Closed CarloAmodeo21 closed 1 year ago

CarloAmodeo21 commented 1 year ago

Hi everyone,

Thank you for your effort in uploading all of this. This is very useful. I have a quick question regarding the train_sr_model.py script, as it seems to be pointing to a pretrained networks (allen_sr_weights.h5) which I cannot find on the repo. Is this .h5 publicly available? Also, what is the dimensions of the files you use to train? It seems to me that it is 256x256x3, is that correct? Are the nifti files containing only 3 slices?

Best, Carlo

ntustison commented 1 year ago

There are a couple of “allen” weights I haven’t uploaded yet. I plan to upload them soon.

CarloAmodeo21 commented 1 year ago

Awesome, thank you. Would you mind sharing some tips on how to run the training?
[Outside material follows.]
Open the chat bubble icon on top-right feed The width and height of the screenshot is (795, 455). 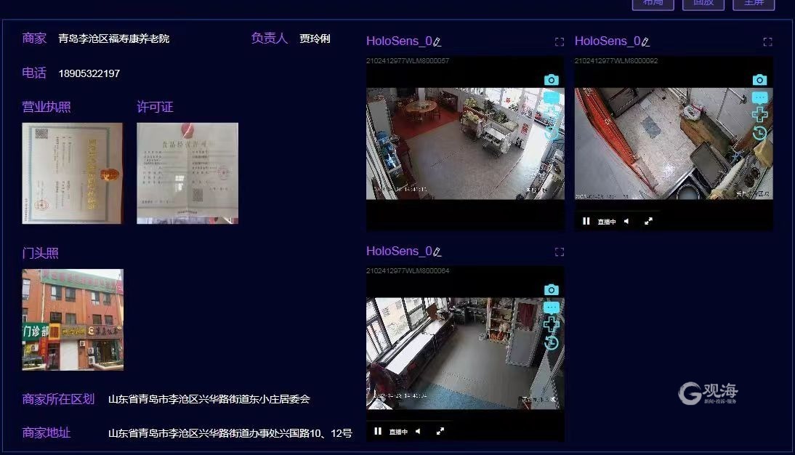click(759, 97)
I loaded the architecture (and the weights of the pretrained model) that is available through the antspynet.get_pretrained_network("mriSuperResolution"), and have uploaded some of my low resolution and high resolution pairs of images.

Everything goes smooth until when I get this error:

Graph execution error: Detected at node 'combined_loss_fixed/model_3/lambda/sub_1' processed = Lambda(lambda x: (x - vgg_mean) / vgg_std)(vgg_input_image) Node: 'combined_loss_fixed/model_3/lambda/sub_1' Incompatible shapes: [2,128,96,32] vs. [3]

Where 2 is my batch size, 128x96x32 is my HighResolution nifti image size, but I really do not understand what that 3 is for.

If you had any suggestions, that would be very appreciated.

ntustison commented 1 year ago

Why would you load "mriSuperResolution"?

CarloAmodeo21 commented 1 year ago

Because it is the only pretrained network I could find on the antspynet repo. So that I could further fine tune it on my data. However, the problem I am facing is related to the loss function (which was pretty much clear from the error message). When I use another loss function, say loss_total = tf.keras.losses.MeanSquaredError(), the training runs smooth. I will keep trying debugging the issue with the previous loss. Again, if you happen to have any suggestions that would be awesome. Thanks

ntustison commented 1 year ago

Thanks. So it's just puzzling to me that, in the context of this thread involving super-resolution of 2-D histology RGB images, that you would try to load weights corresponding to 3-D scalar MR images.

I don't have any suggestions other than what's in the training script. In fact, this repo is more of a personal storage place for my own training scripts as they don't really fit within ANTsXNet proper. And especially with any custom loss functions I use, you're pretty much on your own for figuring out how to apply them to your data.